Here's an example page: https://www.qbwiki.com/wiki/St._Anne%27s . It says there's no text in this page, but the page, revision, and text tables all seem to have the right data.

Other observations:

The revision #0 of the page named "St. Anne's" does not exist.
This is usually caused by following an outdated history link to a page that has been deleted. Details can be found in the deletion log.

(but the deletion log doesn't show anything)

  • When I try to save an edit, I am told there is an edit conflict ("Someone else has changed this page since you started editing it.")
  • I can delete the page and then re-create it
  • I fiddled around with the PHP code to see where the error text was coming from. It's Article.php line 436, in the fetchRevisionRecord() method:
// $this->mRevision might already be fetched by getOldIDFromRequest()
if ( !$this->mRevision ) {
	if ( !$oldid ) {
		$this->mRevision = $this->mPage->getRevision();

		if ( !$this->mRevision ) {
			wfDebug( __METHOD__ . " failed to find page data for title " .
				$this->getTitle()->getPrefixedText() . "\n" );

			// Just for sanity, output for this case is done by showMissingArticle().
			$this->fetchResult = Status::newFatal( 'noarticletext' );
			$this->applyContentOverride( $this->makeFetchErrorContent() );
			return null;
		}
	…

But I don't know enough about how MediaWiki works (or PHP in general, really) to figure out what's going wrong.

This problem likely started after an upgrade that I struggled with.
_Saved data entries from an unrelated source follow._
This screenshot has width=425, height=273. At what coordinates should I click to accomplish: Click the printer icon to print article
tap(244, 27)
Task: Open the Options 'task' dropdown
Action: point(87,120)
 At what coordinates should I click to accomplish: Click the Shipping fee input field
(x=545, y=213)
Unfortunately, I didn't notice this problem until long after the upgrade, and when I finished the upgrade I had thought everything turned out okay, so I don't remember exactly what went wrong.
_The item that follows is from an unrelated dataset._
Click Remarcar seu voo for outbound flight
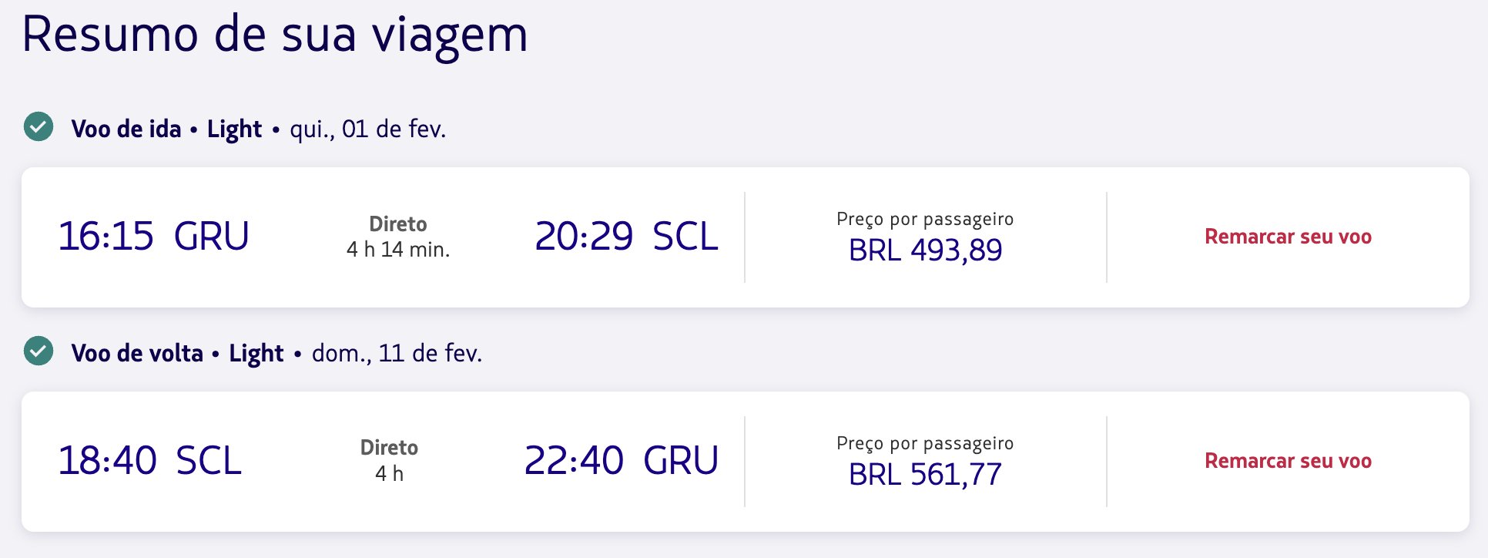Image resolution: width=1488 pixels, height=558 pixels. point(1288,237)
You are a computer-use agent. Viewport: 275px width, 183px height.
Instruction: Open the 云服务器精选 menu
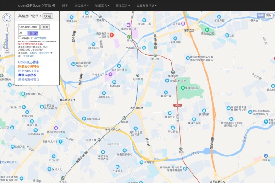146,5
The upshot is that there are a bunch of pages (this was just one example) whose contents exist in the database but can't be accessed through the website. I'm not sure even how to systematically identify such pages. I suspect some rows or values are just missing from some table(s), but I have no clue which or how to find out.

Thoughts?

Nikerabbit (talkcontribs)

Do you have backups from before the upgrade?

It is most likely that either the actor or comments migration has gone wrong. MediaWiki does a LEFT JOIN on those tables so missing entries in there will cause those revisions/pages to appear as missing.

If it is about comments, see https://phabricator.wikimedia.org/T249904.

If it is about actors, I had the following trick:

  1. identify the user names for those revisions
  2. Create proper users for them, e.g. `User::newSystemUser( '...', [ 'steal' => true ] );`
  3. Run database queries UPDATE revision SET rev_user = 0 where rev_user_name = '...'; (and similar for all affected tables, mostly logging, archive and recentchanges)
  4. Run php maintenance/cleanupUsersWithNoId.php


But you need backups to do this in case the rev_user and equivalent fields are already dropped. I guess it's possible to do it afterwards by updating the rev_actor and equivalent fields too, but I have not done that myself.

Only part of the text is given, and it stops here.